Pakistani president Pervez Musharraf sent a warning to India Thursday about Kashmir, where Muslim rebels are engaged in a violent struggle to get rid of Indian rule. General Musharraf addressed the U.N. General Assembly, where the topic of terrorism resonates strongly one year after the terror attacks on the United States.
President Musharraf says India is poised for war, having deployed about a million troops in battle formation against Pakistan. He says Pakistan will not be frightened or coerced into compromising its position on Kashmir. But if India wants to fight, he added, Pakistan will respond appropriately. "Let me declare from this rostrum that Pakistan will not start a conflict with India," he said. "But let me also declare that if war is thrust upon us, we will exercise our right to self-defense fully and very effectively."

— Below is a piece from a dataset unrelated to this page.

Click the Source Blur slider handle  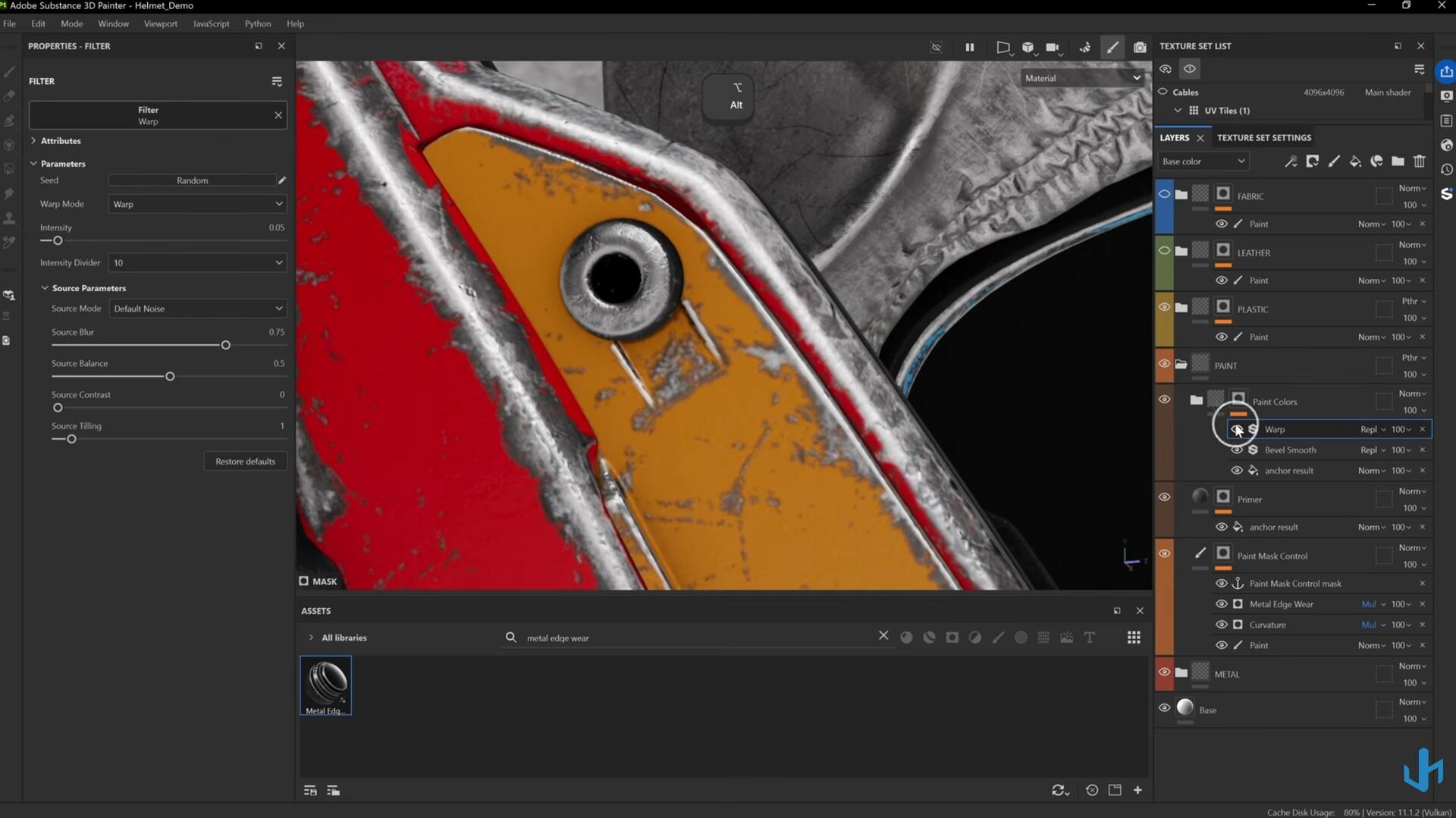pyautogui.click(x=225, y=346)
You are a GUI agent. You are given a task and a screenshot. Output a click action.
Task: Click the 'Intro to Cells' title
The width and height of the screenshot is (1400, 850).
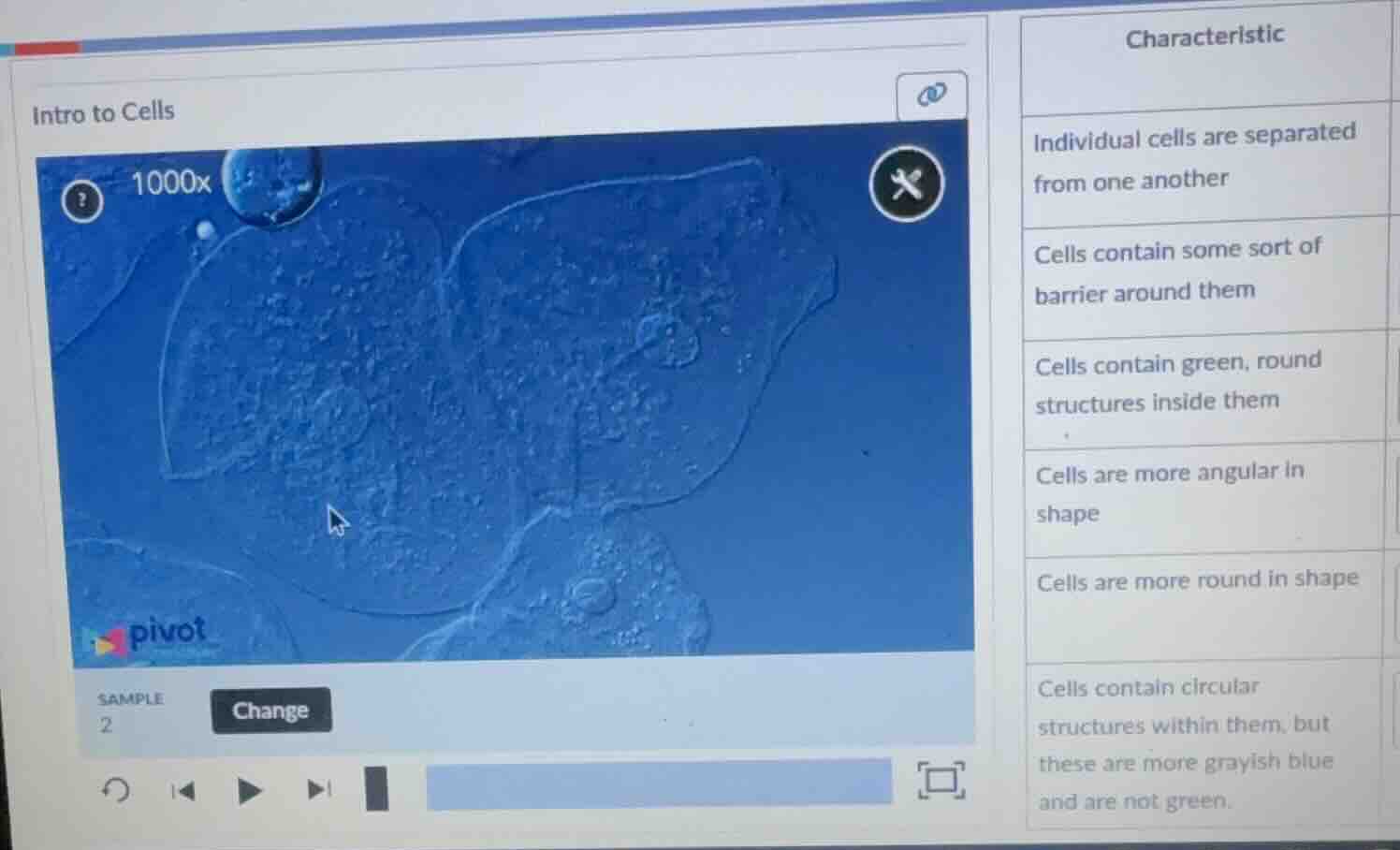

President Musharraf indicated the fragile peace in South Asia at the moment could easily fall apart. "Today peace in South Asia is hostage to one accident, one act of terrorism, one strategic miscalculation by India," said President Musharraf.
Washington has been working to defuse tensions between the two nuclear-capable neighbors, who have fought several wars already in their decades-long hostility, most of them over Kashmir. Secretary of State Colin Powell has tried to assure India that Washington is using its influence with Pakistan to stop Muslim rebels from crossing into Indian-controlled Kashmir to carry out attacks.
President Musharraf insisted in his U.N. speech that any trouble in Kashmir is coming from the Kashmiri people themselves who want to get rid of Indian rule.
India's prime minister will address the General Assembly Friday.
Meanwhile, the Pakistani president has urged the assembly to adopt a declaration during its current session on cultural and religious tolerance. He said he fears the global war on terrorism rising out of last year's attacks on the United States is putting an unfair burden on Islam.